§ About this exercise
Here are the records. Write out exactly the lines between the one holding "HardenedBSD on DEF CON Forums (82, 1475)" and the one holding "Roadmap (62, 1091)", inclusive.
*** Dataset excerpts
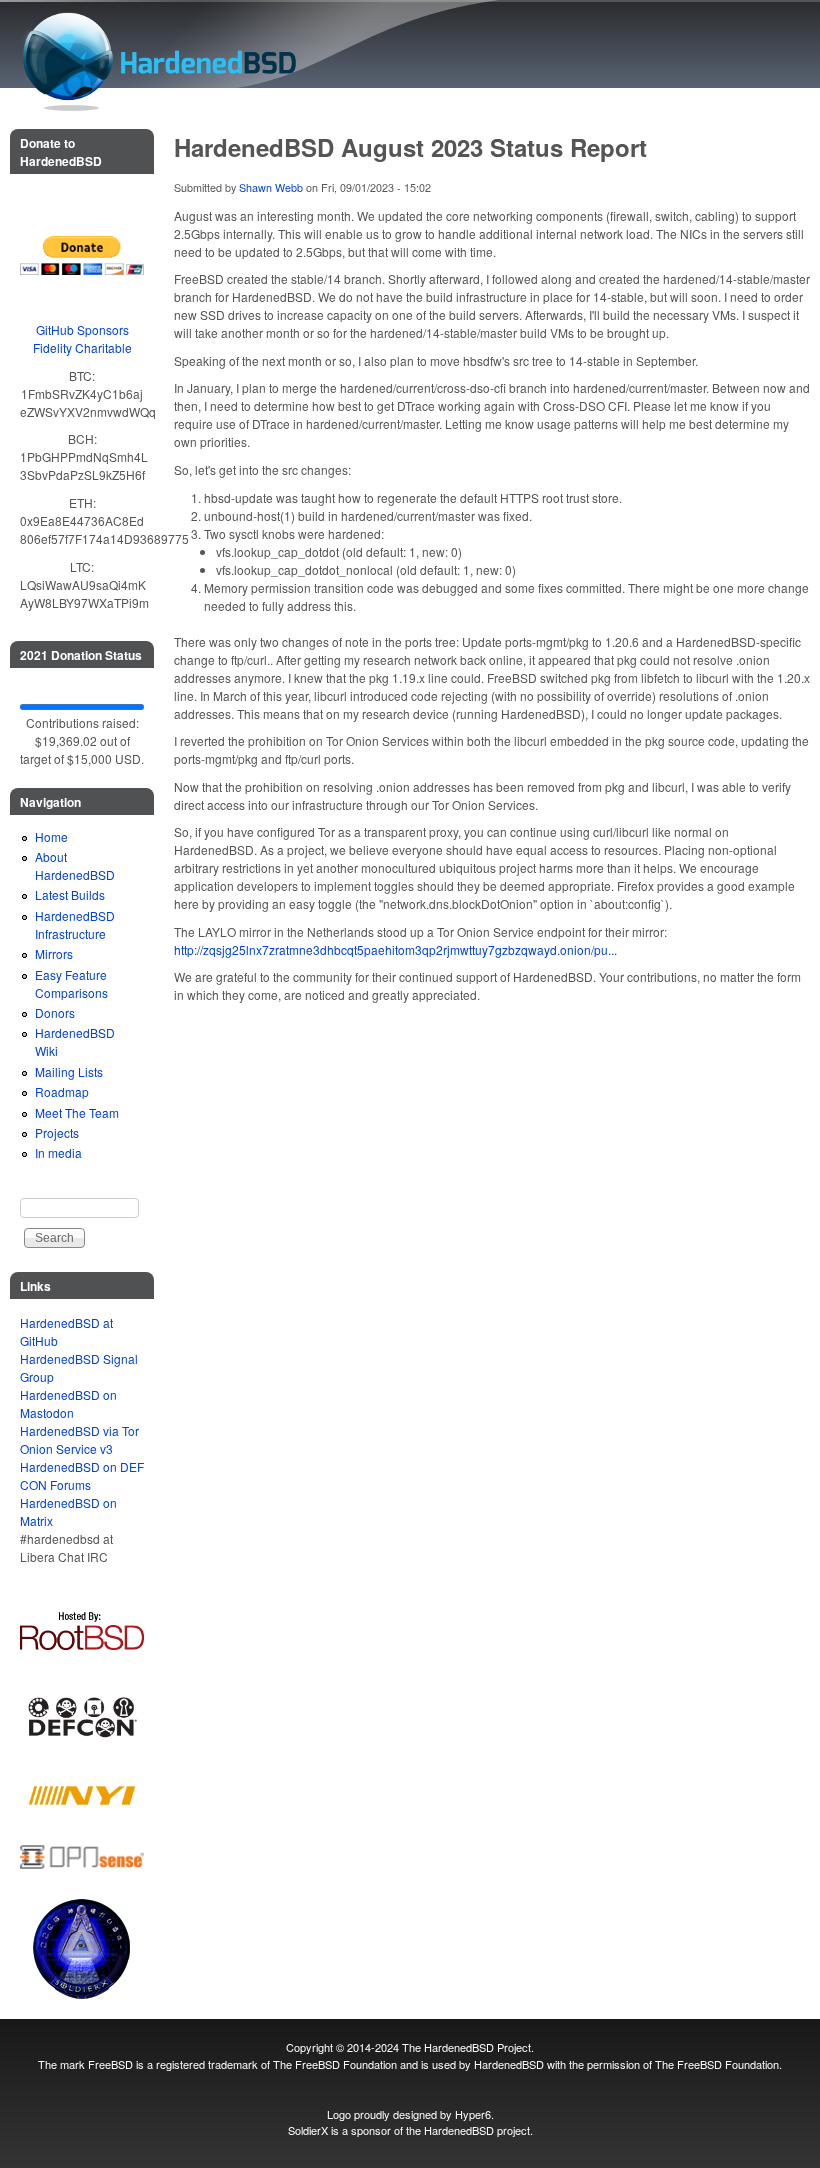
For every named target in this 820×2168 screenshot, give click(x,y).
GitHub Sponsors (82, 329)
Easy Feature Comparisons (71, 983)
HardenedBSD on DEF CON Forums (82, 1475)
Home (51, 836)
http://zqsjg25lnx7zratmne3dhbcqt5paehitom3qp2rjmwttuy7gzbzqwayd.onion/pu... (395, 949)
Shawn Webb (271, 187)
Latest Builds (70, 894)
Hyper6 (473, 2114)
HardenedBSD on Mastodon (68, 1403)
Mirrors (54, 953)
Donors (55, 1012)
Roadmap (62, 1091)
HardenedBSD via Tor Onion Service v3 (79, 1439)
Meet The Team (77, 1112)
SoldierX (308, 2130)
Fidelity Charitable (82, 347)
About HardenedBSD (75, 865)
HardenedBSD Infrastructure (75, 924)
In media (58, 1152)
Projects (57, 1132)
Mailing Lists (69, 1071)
******
§ Written answer
HardenedBSD on DEF CON Forums (82, 1475)
Home (51, 836)
http://zqsjg25lnx7zratmne3dhbcqt5paehitom3qp2rjmwttuy7gzbzqwayd.onion/pu... (395, 949)
Shawn Webb (271, 187)
Latest Builds (70, 894)
Hyper6 (473, 2114)
HardenedBSD on Mastodon (68, 1403)
Mirrors (54, 953)
Donors (55, 1012)
Roadmap (62, 1091)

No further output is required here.